▶ [RECORDS FOR THE EXERCISE]:
____

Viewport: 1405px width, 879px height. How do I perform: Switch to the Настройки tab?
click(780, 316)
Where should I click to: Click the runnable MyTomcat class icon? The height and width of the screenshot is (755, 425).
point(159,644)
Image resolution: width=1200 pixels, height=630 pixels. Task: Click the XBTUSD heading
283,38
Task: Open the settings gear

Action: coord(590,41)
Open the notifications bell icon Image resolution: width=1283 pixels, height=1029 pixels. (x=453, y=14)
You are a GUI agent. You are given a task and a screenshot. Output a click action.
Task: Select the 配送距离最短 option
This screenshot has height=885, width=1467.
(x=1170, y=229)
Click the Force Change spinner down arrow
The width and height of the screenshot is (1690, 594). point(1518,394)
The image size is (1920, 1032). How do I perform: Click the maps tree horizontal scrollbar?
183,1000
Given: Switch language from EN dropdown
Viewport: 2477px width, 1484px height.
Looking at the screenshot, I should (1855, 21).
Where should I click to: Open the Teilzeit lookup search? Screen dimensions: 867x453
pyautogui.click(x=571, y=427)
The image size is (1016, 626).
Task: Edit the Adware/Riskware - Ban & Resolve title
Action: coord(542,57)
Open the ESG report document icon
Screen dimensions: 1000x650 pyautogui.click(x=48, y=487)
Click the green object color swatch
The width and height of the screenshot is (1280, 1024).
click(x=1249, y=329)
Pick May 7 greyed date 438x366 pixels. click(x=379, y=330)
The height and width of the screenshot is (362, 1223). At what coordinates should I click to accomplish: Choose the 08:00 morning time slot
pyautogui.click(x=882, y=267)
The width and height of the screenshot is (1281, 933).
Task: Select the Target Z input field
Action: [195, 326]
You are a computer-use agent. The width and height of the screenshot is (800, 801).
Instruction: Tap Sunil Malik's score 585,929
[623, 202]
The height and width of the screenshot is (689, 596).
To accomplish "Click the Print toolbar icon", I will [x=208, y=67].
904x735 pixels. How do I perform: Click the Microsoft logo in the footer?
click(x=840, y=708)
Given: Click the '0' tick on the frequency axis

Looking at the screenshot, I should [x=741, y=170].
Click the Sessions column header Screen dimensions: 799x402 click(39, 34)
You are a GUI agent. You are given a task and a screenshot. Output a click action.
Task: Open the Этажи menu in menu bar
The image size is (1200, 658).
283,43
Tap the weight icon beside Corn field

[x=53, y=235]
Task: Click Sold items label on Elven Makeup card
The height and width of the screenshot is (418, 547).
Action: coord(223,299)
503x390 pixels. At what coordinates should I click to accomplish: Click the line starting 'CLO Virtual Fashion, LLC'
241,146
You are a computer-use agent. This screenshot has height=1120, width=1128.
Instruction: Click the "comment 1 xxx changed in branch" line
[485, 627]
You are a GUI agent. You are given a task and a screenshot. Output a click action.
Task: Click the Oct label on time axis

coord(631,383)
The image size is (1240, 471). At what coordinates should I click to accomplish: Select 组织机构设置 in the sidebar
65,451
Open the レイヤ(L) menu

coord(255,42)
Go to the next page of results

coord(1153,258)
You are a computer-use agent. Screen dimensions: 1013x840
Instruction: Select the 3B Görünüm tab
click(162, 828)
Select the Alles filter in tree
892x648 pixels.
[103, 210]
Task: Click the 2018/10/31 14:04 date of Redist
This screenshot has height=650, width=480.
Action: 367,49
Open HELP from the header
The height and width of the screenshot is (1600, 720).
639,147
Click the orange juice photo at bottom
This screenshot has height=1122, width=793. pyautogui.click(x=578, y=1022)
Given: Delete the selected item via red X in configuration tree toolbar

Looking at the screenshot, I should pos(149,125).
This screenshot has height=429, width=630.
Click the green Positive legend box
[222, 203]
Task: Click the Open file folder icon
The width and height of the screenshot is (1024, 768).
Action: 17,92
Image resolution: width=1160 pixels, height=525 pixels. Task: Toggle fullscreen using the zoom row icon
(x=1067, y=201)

____

Reproduce all of the records precisely. No word may differ.

Viewport: 1405px width, 879px height. How do I perform: Switch to the Настройки tab?
click(780, 316)
Where should I click to: Click the runnable MyTomcat class icon? The height and width of the screenshot is (755, 425).
point(159,644)
Image resolution: width=1200 pixels, height=630 pixels. Task: Click the XBTUSD heading
283,38
Task: Open the settings gear

Action: coord(590,41)
Open the notifications bell icon Image resolution: width=1283 pixels, height=1029 pixels. (x=453, y=14)
You are a GUI agent. You are given a task and a screenshot. Output a click action.
Task: Select the 配送距离最短 option
This screenshot has height=885, width=1467.
(x=1170, y=229)
Click the Force Change spinner down arrow
The width and height of the screenshot is (1690, 594). point(1518,394)
The image size is (1920, 1032). How do I perform: Click the maps tree horizontal scrollbar?
183,1000
Given: Switch language from EN dropdown
Viewport: 2477px width, 1484px height.
Looking at the screenshot, I should (1855, 21).
Where should I click to: Open the Teilzeit lookup search? Screen dimensions: 867x453
pyautogui.click(x=571, y=427)
The image size is (1016, 626).
Task: Edit the Adware/Riskware - Ban & Resolve title
Action: coord(542,57)
Open the ESG report document icon
Screen dimensions: 1000x650 pyautogui.click(x=48, y=487)
Click the green object color swatch
The width and height of the screenshot is (1280, 1024).
click(x=1249, y=329)
Pick May 7 greyed date 438x366 pixels. click(x=379, y=330)
The height and width of the screenshot is (362, 1223). At what coordinates should I click to accomplish: Choose the 08:00 morning time slot
pyautogui.click(x=882, y=267)
The width and height of the screenshot is (1281, 933).
Task: Select the Target Z input field
Action: [195, 326]
You are a computer-use agent. The width and height of the screenshot is (800, 801).
Instruction: Tap Sunil Malik's score 585,929
[623, 202]
The height and width of the screenshot is (689, 596).
To accomplish "Click the Print toolbar icon", I will [x=208, y=67].
904x735 pixels. How do I perform: Click the Microsoft logo in the footer?
click(x=840, y=708)
Given: Click the '0' tick on the frequency axis

Looking at the screenshot, I should [x=741, y=170].
Click the Sessions column header Screen dimensions: 799x402 click(39, 34)
You are a GUI agent. You are given a task and a screenshot. Output a click action.
Task: Open the Этажи menu in menu bar
The image size is (1200, 658).
283,43
Tap the weight icon beside Corn field

[x=53, y=235]
Task: Click Sold items label on Elven Makeup card
The height and width of the screenshot is (418, 547).
Action: coord(223,299)
503x390 pixels. At what coordinates should I click to accomplish: Click the line starting 'CLO Virtual Fashion, LLC'
241,146
You are a computer-use agent. This screenshot has height=1120, width=1128.
Instruction: Click the "comment 1 xxx changed in branch" line
[485, 627]
You are a GUI agent. You are given a task and a screenshot. Output a click action.
Task: Click the Oct label on time axis

coord(631,383)
The image size is (1240, 471). At what coordinates should I click to accomplish: Select 组织机构设置 in the sidebar
65,451
Open the レイヤ(L) menu

coord(255,42)
Go to the next page of results

coord(1153,258)
You are a computer-use agent. Screen dimensions: 1013x840
Instruction: Select the 3B Görünüm tab
click(162, 828)
Select the Alles filter in tree
892x648 pixels.
[103, 210]
Task: Click the 2018/10/31 14:04 date of Redist
This screenshot has height=650, width=480.
Action: 367,49
Open HELP from the header
The height and width of the screenshot is (1600, 720).
639,147
Click the orange juice photo at bottom
This screenshot has height=1122, width=793. pyautogui.click(x=578, y=1022)
Given: Delete the selected item via red X in configuration tree toolbar

Looking at the screenshot, I should pos(149,125).
This screenshot has height=429, width=630.
Click the green Positive legend box
[222, 203]
Task: Click the Open file folder icon
The width and height of the screenshot is (1024, 768).
Action: 17,92
Image resolution: width=1160 pixels, height=525 pixels. Task: Toggle fullscreen using the zoom row icon
(x=1067, y=201)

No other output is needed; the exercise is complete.